§ Vorliegender Text
┌──
Abenteuer mit Marianne

BUCHBESPRECHUNG / BAYER / GESCHICHTEN MIT MARIANNE

05/06/20 In Xaver Bayers Geschichten mit Marianne geht es stets um alles oder nichts: Da wird das Schicksal getestet und schon im ersten Kapitel sterben die Protagonisten, es wird über den idealen Selbstmord diskutiert und ein gewöhnlicher Waldspaziergang endet in einer Treibjagd auf Menschen.

VON VERENA RESCH

Die Ausgangssituation ist immer gleich. Stets beginnt es damit, dass Marianne eine Idee hat, einen Ausflug machen will, ein Spiel ersinnt oder ihren Partner auf eine Mission schickt: „Es handelt sich eher um ein Abenteuer. Oder wenn du willst: eine Mission. Oder, weniger spektakulär ausgedrückt, um eine Erfahrung.“

Das Buch besteht aus zwanzig in sich abgeschlossenen Kapiteln, die in keiner logischen Reihenfolge zu stehen scheinen und in denen die Geschichte von Marianne und ihrem Freund, dem Ich-Erzähler, erzählt wird.

Diese Ausflüge führen das Protagonistenpaar in den Zirkus, ins Fußballstadion oder in den Swingerclub. Was meist harmlos beginnt, endet jedoch jedes Mal völlig überraschend und das Unerwartete bricht wie ein fürchterlicher Alptraum in die Wirklichkeit der Protagonisten ein. Nicht nur einmal endet der Ich-Erzähler in einer Situation, in der er die Kontrolle verliert. So steckt er etwa in einem Aufzug fest, der unaufhörlich nach oben zu fahren scheint oder kreist ein anderes Mal mit seinem Auto in einem unendlichen Kreisverkehr, aus dem es keinen Ausweg gibt.
└──
§ Aufgaben
1. Fasse den Absatz der Buchbesprechung, der mit „Diese Ausflüge führen“ beginnt, als kurze Stichpunktliste zusammen. Die wesentlichen Fakten sollen erhalten bleiben.
2. Welche Orte nennt die Buchbesprechung als Ziele der Ausflüge des Protagonistenpaars? Zähle alle auf.

§ Material
┌──
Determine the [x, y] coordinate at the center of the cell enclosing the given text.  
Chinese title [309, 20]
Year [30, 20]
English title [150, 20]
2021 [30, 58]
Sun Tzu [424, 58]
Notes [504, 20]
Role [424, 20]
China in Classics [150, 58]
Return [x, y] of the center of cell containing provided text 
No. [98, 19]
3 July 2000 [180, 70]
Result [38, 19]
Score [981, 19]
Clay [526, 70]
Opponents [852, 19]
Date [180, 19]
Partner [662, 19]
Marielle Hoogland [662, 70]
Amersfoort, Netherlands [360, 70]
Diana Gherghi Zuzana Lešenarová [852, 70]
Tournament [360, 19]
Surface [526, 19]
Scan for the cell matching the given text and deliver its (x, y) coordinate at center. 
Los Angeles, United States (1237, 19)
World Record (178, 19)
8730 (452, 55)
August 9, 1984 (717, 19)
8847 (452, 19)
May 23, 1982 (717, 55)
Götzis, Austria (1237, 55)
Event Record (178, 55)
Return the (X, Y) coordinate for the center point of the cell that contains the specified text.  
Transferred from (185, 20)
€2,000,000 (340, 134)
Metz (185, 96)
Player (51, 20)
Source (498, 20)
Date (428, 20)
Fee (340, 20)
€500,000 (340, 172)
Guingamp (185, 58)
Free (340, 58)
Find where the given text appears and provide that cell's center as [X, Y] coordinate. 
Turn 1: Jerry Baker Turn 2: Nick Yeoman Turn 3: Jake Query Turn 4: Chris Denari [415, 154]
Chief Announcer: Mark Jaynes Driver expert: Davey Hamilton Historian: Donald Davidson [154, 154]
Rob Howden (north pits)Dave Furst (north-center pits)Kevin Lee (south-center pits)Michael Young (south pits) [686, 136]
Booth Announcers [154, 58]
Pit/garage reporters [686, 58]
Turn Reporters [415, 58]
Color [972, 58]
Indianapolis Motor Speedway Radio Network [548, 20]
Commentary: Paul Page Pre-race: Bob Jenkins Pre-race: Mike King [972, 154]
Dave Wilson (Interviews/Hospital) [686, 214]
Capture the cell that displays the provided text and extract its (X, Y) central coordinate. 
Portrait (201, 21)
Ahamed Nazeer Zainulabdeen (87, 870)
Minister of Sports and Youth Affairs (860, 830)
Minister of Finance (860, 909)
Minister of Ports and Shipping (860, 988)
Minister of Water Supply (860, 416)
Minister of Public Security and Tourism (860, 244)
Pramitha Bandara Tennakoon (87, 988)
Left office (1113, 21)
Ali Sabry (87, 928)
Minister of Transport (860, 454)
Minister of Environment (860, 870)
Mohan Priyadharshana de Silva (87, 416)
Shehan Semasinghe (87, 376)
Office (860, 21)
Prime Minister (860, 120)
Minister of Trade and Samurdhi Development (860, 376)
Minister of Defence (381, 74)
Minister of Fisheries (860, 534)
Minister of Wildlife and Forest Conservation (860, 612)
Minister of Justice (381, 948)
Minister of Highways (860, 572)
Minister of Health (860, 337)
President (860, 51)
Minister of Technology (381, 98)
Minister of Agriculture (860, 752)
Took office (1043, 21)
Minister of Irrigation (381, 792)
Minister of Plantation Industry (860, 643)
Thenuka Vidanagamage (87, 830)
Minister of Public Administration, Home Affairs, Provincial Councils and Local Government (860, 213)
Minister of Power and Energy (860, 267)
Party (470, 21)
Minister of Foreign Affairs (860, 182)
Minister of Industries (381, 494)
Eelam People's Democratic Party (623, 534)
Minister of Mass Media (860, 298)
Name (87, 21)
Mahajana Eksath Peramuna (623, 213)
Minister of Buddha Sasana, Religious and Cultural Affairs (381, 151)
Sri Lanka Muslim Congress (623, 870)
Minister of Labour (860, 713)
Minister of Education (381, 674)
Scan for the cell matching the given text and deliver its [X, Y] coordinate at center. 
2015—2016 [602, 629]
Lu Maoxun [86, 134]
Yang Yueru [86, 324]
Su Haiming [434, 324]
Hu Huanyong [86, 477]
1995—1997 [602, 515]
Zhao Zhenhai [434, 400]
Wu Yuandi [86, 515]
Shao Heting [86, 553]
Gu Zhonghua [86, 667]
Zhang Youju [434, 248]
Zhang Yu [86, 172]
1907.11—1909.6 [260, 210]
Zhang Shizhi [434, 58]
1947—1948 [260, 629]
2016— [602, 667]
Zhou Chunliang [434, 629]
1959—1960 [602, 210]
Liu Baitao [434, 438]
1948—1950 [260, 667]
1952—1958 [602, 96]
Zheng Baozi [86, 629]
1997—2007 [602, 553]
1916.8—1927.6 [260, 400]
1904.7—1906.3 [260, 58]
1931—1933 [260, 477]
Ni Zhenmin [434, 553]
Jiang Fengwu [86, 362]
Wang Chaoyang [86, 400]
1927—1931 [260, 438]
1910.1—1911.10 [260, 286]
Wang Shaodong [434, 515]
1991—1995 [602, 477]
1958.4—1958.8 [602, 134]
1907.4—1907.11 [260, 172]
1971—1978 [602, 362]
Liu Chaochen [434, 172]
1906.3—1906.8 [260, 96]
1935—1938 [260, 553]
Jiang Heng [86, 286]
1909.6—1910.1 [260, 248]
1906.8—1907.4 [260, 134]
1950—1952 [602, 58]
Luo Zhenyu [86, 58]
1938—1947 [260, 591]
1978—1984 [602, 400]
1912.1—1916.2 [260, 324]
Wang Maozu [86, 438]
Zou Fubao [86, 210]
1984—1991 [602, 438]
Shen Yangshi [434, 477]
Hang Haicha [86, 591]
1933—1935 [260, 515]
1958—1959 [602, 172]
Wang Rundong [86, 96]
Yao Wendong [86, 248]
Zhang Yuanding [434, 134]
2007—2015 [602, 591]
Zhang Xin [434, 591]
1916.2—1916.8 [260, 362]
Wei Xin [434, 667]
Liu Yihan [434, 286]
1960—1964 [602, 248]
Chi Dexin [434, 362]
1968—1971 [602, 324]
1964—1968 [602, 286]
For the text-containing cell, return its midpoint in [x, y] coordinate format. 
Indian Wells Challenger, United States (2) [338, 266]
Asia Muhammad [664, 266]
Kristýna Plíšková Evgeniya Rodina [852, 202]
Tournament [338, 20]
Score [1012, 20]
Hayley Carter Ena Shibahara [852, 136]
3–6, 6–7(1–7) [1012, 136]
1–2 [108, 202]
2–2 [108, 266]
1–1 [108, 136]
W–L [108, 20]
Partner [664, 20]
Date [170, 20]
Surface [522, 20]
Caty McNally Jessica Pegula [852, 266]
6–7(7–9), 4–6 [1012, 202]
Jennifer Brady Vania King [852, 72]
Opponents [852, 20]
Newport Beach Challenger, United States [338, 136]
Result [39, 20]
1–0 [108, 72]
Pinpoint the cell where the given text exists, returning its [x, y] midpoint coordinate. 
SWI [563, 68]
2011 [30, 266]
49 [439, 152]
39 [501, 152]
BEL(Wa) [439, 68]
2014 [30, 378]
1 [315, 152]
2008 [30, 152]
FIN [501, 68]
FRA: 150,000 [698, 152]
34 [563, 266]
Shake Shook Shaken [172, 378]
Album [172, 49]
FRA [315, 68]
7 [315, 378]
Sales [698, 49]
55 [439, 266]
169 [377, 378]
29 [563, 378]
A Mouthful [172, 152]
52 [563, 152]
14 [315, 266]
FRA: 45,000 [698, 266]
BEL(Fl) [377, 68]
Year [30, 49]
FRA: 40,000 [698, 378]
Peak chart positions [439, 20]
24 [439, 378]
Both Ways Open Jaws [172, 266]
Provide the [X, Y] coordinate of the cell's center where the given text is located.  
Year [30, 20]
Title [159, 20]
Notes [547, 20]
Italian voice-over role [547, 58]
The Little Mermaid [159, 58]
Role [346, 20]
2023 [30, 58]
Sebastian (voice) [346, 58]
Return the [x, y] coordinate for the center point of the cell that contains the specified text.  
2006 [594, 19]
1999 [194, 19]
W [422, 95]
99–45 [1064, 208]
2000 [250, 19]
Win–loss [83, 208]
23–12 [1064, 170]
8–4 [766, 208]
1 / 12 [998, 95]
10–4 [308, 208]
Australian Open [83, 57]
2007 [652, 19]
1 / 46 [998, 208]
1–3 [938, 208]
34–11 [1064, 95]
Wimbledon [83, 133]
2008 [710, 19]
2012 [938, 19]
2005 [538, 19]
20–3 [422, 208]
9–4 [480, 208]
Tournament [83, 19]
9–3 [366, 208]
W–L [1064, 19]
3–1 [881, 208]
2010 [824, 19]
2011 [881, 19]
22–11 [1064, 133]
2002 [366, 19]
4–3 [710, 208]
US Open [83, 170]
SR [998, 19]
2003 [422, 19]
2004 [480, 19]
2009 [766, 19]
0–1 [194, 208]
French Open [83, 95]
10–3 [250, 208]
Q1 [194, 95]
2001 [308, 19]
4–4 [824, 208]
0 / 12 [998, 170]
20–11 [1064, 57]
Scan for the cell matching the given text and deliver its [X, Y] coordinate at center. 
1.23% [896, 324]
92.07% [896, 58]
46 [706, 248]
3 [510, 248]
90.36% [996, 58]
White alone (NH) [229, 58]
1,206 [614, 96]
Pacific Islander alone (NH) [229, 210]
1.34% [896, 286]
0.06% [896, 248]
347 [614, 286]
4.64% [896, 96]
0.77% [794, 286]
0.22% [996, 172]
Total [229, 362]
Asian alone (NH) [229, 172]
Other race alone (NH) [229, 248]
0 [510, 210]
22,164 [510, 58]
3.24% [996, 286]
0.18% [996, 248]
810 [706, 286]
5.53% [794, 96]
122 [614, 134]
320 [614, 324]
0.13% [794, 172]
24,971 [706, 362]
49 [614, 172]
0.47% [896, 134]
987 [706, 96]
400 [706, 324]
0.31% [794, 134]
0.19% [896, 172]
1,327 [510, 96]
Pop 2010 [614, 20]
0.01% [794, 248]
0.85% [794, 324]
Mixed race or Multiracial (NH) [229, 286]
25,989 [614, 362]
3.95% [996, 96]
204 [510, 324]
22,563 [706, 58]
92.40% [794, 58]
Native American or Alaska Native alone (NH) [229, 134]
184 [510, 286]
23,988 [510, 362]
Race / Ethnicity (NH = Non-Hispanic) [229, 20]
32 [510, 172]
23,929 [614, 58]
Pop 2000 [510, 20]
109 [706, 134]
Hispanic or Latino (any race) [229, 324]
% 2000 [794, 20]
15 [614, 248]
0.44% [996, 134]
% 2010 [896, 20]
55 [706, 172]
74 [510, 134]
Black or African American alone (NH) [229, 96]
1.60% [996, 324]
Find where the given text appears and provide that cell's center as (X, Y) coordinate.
└──
§ Lösungen
1.
- Die Ausflüge führen das Paar in den Zirkus, ins Fußballstadion oder in den Swingerclub.
- Sie beginnen meist harmlos, enden aber jedes Mal überraschend. Das Unerwartete bricht wie ein Alptraum in die Wirklichkeit ein.
- Der Ich-Erzähler verliert mehrfach die Kontrolle. Einmal steckt er in einem Aufzug fest, der endlos nach oben zu fahren scheint. Ein anderes Mal kreist er mit dem Auto in einem unendlichen Kreisverkehr ohne Ausweg.

2.
- Zirkus
- Fußballstadion
- Swingerclub